In 2015, five years before the tumultuous year of 2020, the world-famous capital of France forever gained its place in the climate conversation: the Paris Agreement on climate change.

Paris, for many, holds an endearing space in their memory or a spot on their travel wish list. For those who hope to visit, the postcard-perfect destination is the iconic Eiffel Tower. For those who have walked its historic streets, perhaps the Pompidou Centre, Père Lachaise or Notre Dame Cathedral. Not as commonly associated with the city of love is one of the world’s most significant climate change moments…

© Fabrizio Verrecchia / Unsplash
The Paris Agreement commits national governments to take action in response to the climate crisis.
A very big promise

Much like a romantic gesture in a blossoming relationship, the Paris Agreement was a landmark moment of international unity. With agreement under the United Nations climate conference from 194 nation states, it was a dramatic courtship with a big flash of affection and on-paper commitment.

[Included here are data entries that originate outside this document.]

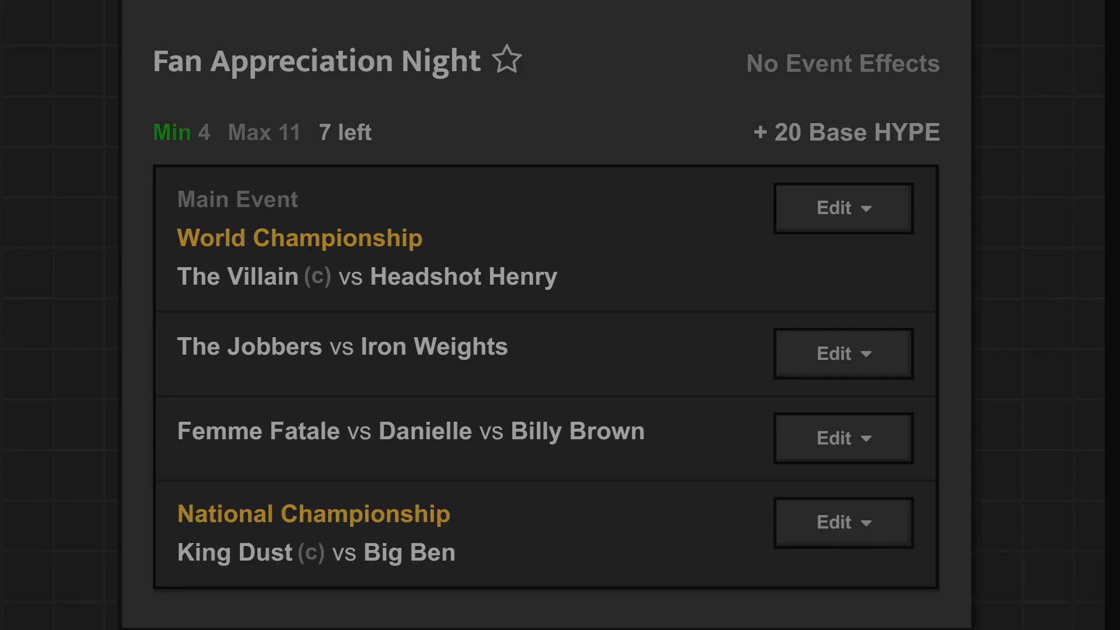Open the Edit dropdown for the Main Event
Screen dimensions: 1120x630
[x=843, y=208]
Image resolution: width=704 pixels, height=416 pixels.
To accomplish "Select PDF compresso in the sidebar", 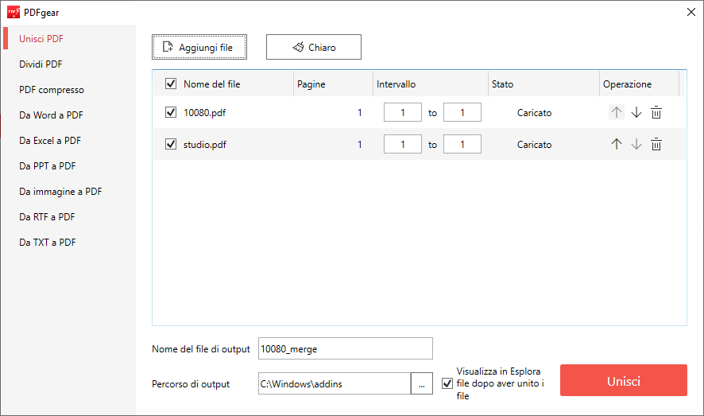I will click(x=52, y=90).
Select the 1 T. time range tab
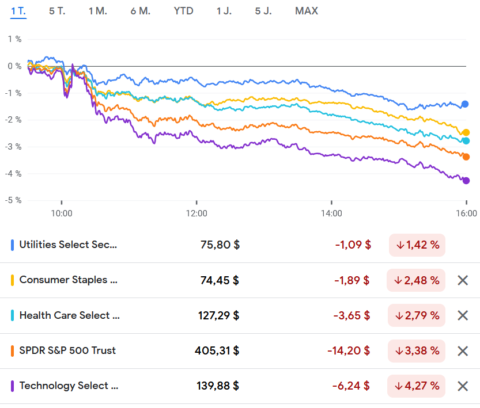This screenshot has width=480, height=408. point(18,11)
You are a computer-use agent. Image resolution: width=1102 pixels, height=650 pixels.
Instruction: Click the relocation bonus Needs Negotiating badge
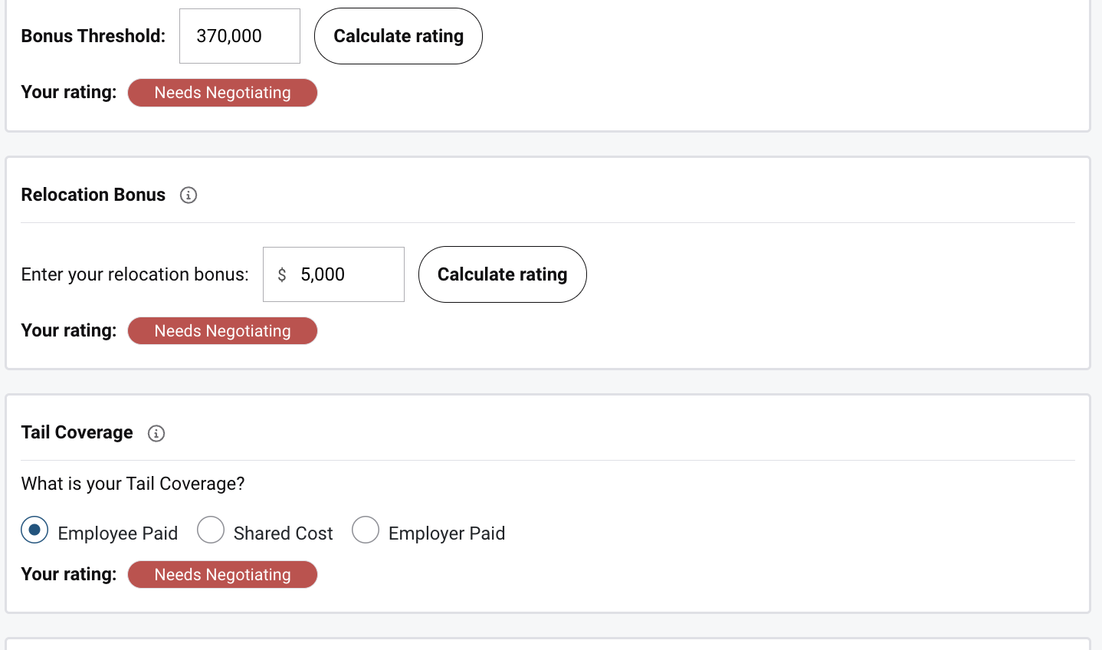click(222, 331)
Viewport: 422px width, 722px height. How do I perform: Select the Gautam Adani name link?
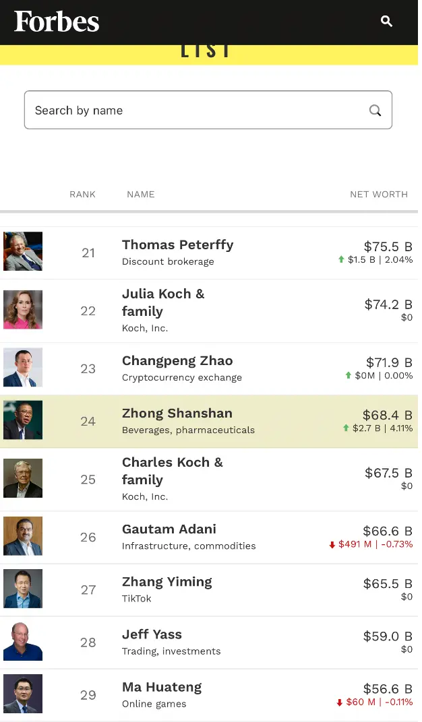pos(169,529)
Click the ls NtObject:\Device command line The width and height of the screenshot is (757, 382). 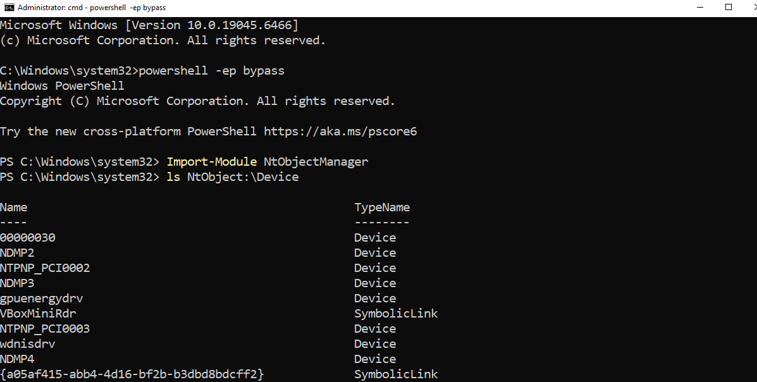pyautogui.click(x=231, y=177)

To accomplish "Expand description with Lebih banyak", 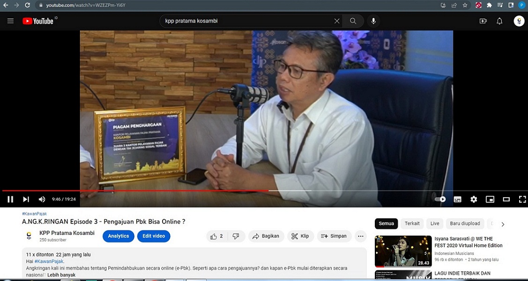I will pos(61,275).
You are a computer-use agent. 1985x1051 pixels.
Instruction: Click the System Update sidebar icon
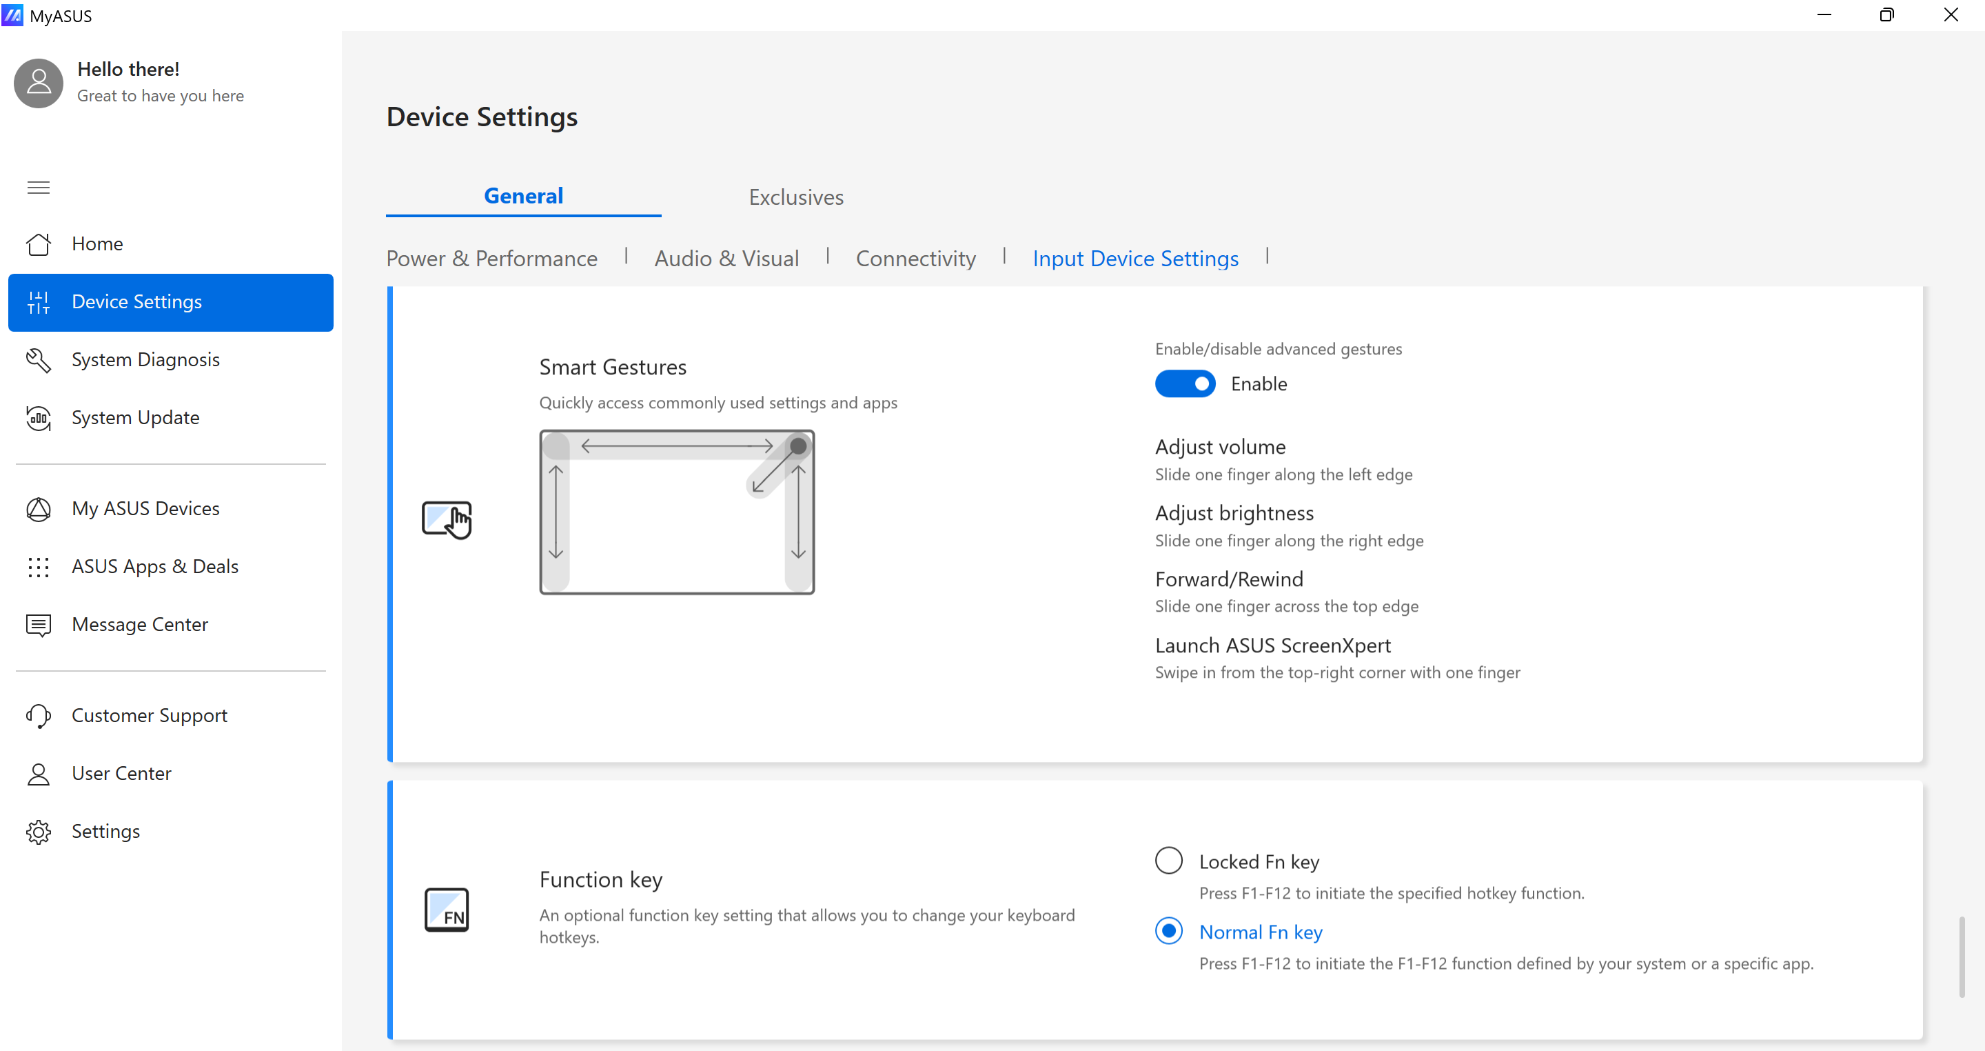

But how do we ensure this initial show of promise is not where the climate love story stalls?

We need Paris to be more than a fleeting romance in response to the climate emergency.

Stand up for what is right

As with most romances, the reality of the hard work required in a relationship soon starts to set in…

A few years after the initial courtship and the official agreement signed in 2016, a young girl from a Nordic country quietly garnered global attention. Many young climate activists had raised the call before her, and many have followed including South Africa’s Ayakhya Melithafa, but perhaps it was the stoic stillness of this Nordic school girl that stood out? She protested silently in front of Stockholm’s parliament in August 2018. This girl, Greta Thunberg, had a homemade sign stating the reason for her strike from school – a call for urgent climate action. She reignited the global climate love story.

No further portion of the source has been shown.